## What you will do
For every record below, write out an exact copy.

## Data records
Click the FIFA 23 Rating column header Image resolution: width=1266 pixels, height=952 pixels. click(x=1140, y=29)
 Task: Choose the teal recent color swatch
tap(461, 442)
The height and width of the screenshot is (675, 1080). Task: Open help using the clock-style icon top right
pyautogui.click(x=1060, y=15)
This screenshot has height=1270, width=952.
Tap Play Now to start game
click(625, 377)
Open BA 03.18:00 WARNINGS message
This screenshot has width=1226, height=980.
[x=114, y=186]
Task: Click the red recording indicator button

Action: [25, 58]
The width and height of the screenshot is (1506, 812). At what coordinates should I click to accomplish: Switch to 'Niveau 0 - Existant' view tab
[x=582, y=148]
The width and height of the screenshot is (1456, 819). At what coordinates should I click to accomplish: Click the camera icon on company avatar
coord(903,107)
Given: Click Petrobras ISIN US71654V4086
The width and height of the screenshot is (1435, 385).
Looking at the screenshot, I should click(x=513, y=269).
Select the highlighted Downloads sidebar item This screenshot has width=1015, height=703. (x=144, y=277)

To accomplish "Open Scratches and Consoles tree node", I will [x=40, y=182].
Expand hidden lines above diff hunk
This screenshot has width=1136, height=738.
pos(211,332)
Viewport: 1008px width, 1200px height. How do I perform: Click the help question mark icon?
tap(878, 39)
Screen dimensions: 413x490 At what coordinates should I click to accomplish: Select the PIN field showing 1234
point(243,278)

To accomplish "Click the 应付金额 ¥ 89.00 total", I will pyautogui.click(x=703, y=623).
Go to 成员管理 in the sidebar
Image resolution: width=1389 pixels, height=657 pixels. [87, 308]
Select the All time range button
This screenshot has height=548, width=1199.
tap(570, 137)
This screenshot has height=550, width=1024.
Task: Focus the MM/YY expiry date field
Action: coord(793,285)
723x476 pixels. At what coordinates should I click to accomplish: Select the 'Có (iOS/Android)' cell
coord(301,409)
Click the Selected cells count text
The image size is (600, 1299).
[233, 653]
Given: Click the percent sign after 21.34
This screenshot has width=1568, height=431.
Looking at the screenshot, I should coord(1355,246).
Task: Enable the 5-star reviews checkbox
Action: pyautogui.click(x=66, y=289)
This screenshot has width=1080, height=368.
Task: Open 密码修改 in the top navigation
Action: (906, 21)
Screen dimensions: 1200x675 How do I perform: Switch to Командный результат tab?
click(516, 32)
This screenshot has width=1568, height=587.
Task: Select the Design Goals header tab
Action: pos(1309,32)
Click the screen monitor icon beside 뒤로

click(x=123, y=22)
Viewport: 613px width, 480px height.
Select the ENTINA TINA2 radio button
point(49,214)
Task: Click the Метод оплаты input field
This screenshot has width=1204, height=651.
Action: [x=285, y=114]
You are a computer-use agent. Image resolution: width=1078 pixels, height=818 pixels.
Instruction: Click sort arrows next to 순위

## Result of this task
Click the FIFA 23 Rating column header Image resolution: width=1266 pixels, height=952 pixels. click(x=1140, y=29)
 Task: Choose the teal recent color swatch
tap(461, 442)
The height and width of the screenshot is (675, 1080). Task: Open help using the clock-style icon top right
pyautogui.click(x=1060, y=15)
This screenshot has height=1270, width=952.
Tap Play Now to start game
click(625, 377)
Open BA 03.18:00 WARNINGS message
This screenshot has width=1226, height=980.
[x=114, y=186]
Task: Click the red recording indicator button

Action: [25, 58]
The width and height of the screenshot is (1506, 812). At what coordinates should I click to accomplish: Switch to 'Niveau 0 - Existant' view tab
[x=582, y=148]
The width and height of the screenshot is (1456, 819). At what coordinates should I click to accomplish: Click the camera icon on company avatar
coord(903,107)
Given: Click Petrobras ISIN US71654V4086
The width and height of the screenshot is (1435, 385).
Looking at the screenshot, I should click(x=513, y=269).
Select the highlighted Downloads sidebar item This screenshot has width=1015, height=703. (x=144, y=277)

To accomplish "Open Scratches and Consoles tree node", I will [x=40, y=182].
Expand hidden lines above diff hunk
This screenshot has width=1136, height=738.
pos(211,332)
Viewport: 1008px width, 1200px height. How do I perform: Click the help question mark icon?
tap(878, 39)
Screen dimensions: 413x490 At what coordinates should I click to accomplish: Select the PIN field showing 1234
point(243,278)

To accomplish "Click the 应付金额 ¥ 89.00 total", I will pyautogui.click(x=703, y=623).
Go to 成员管理 in the sidebar
Image resolution: width=1389 pixels, height=657 pixels. [87, 308]
Select the All time range button
This screenshot has height=548, width=1199.
tap(570, 137)
This screenshot has height=550, width=1024.
Task: Focus the MM/YY expiry date field
Action: coord(793,285)
723x476 pixels. At what coordinates should I click to accomplish: Select the 'Có (iOS/Android)' cell
coord(301,409)
Click the Selected cells count text
The image size is (600, 1299).
[233, 653]
Given: Click the percent sign after 21.34
This screenshot has width=1568, height=431.
Looking at the screenshot, I should coord(1355,246).
Task: Enable the 5-star reviews checkbox
Action: pyautogui.click(x=66, y=289)
This screenshot has width=1080, height=368.
Task: Open 密码修改 in the top navigation
Action: (906, 21)
Screen dimensions: 1200x675 How do I perform: Switch to Командный результат tab?
click(516, 32)
This screenshot has width=1568, height=587.
Task: Select the Design Goals header tab
Action: pos(1309,32)
Click the screen monitor icon beside 뒤로

click(x=123, y=22)
Viewport: 613px width, 480px height.
Select the ENTINA TINA2 radio button
point(49,214)
Task: Click the Метод оплаты input field
This screenshot has width=1204, height=651.
Action: [x=285, y=114]
You are a computer-use agent. Image resolution: width=1078 pixels, height=818 pixels.
Instruction: Click sort arrows next to 순위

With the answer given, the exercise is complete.